╔══
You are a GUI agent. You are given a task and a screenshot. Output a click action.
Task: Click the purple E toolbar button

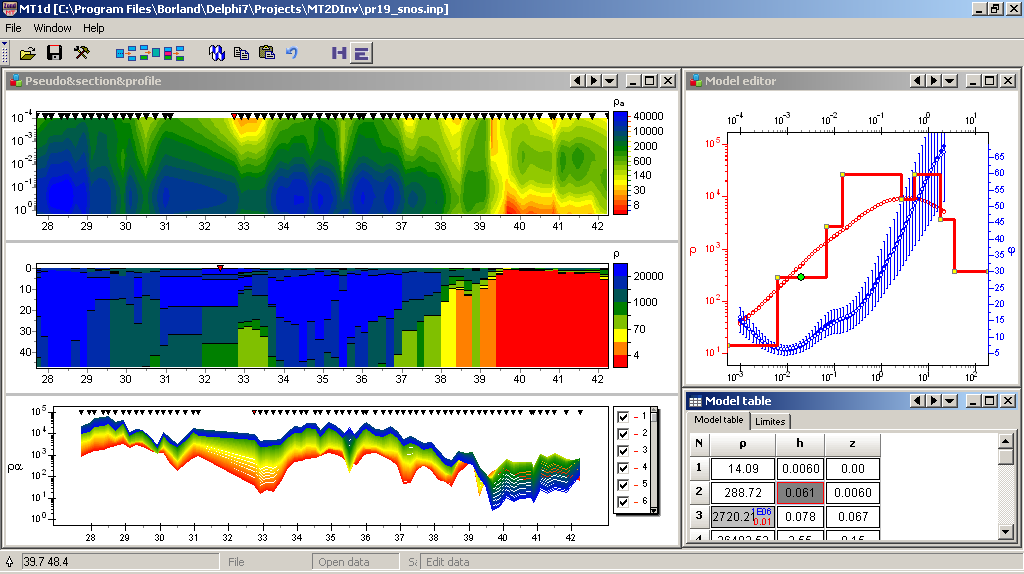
╚══
╔══
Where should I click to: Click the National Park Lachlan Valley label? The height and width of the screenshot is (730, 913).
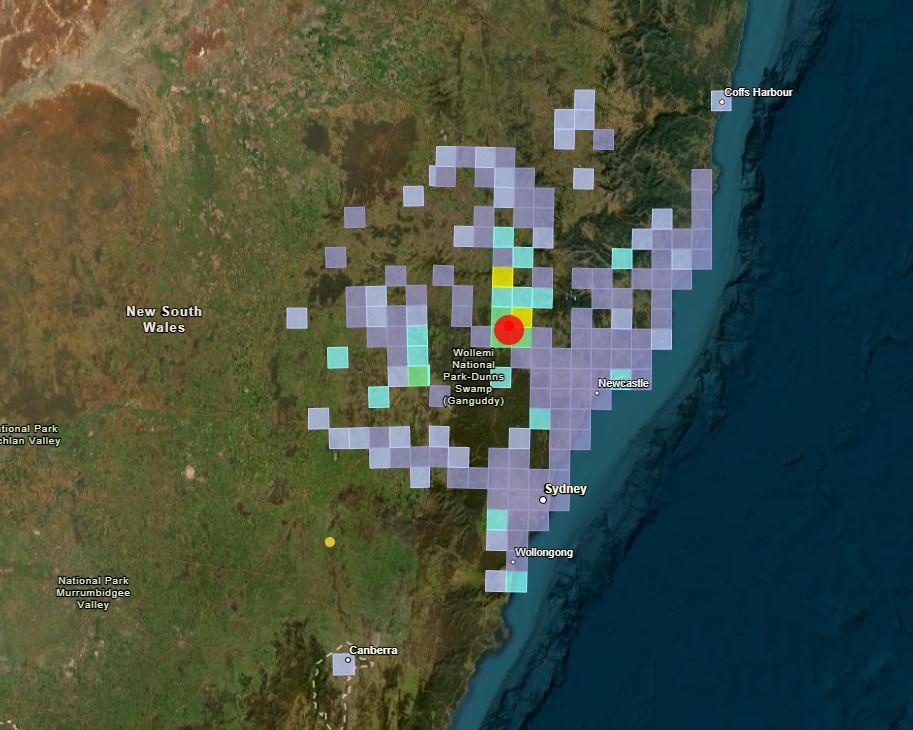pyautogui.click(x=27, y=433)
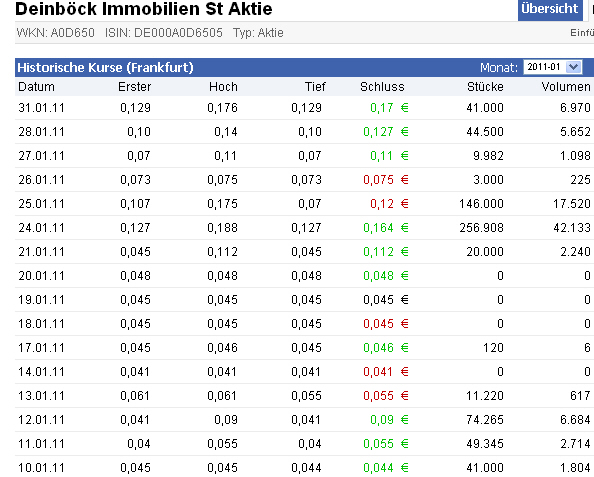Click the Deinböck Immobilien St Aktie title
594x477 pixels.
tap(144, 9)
╚══
Instructions for the task:
Render the entries as a numbered list, starting with the line containing "Where should I" and going on through the line containing "tap(144, 9)", skipping blank lines. Omit the pictures.

Task output:
1. Where should I click to: Click the National Park Lachlan Valley label? The height and width of the screenshot is (730, 913).
2. pyautogui.click(x=27, y=433)
3. Click the Deinböck Immobilien St Aktie title
4. 594x477 pixels.
5. tap(144, 9)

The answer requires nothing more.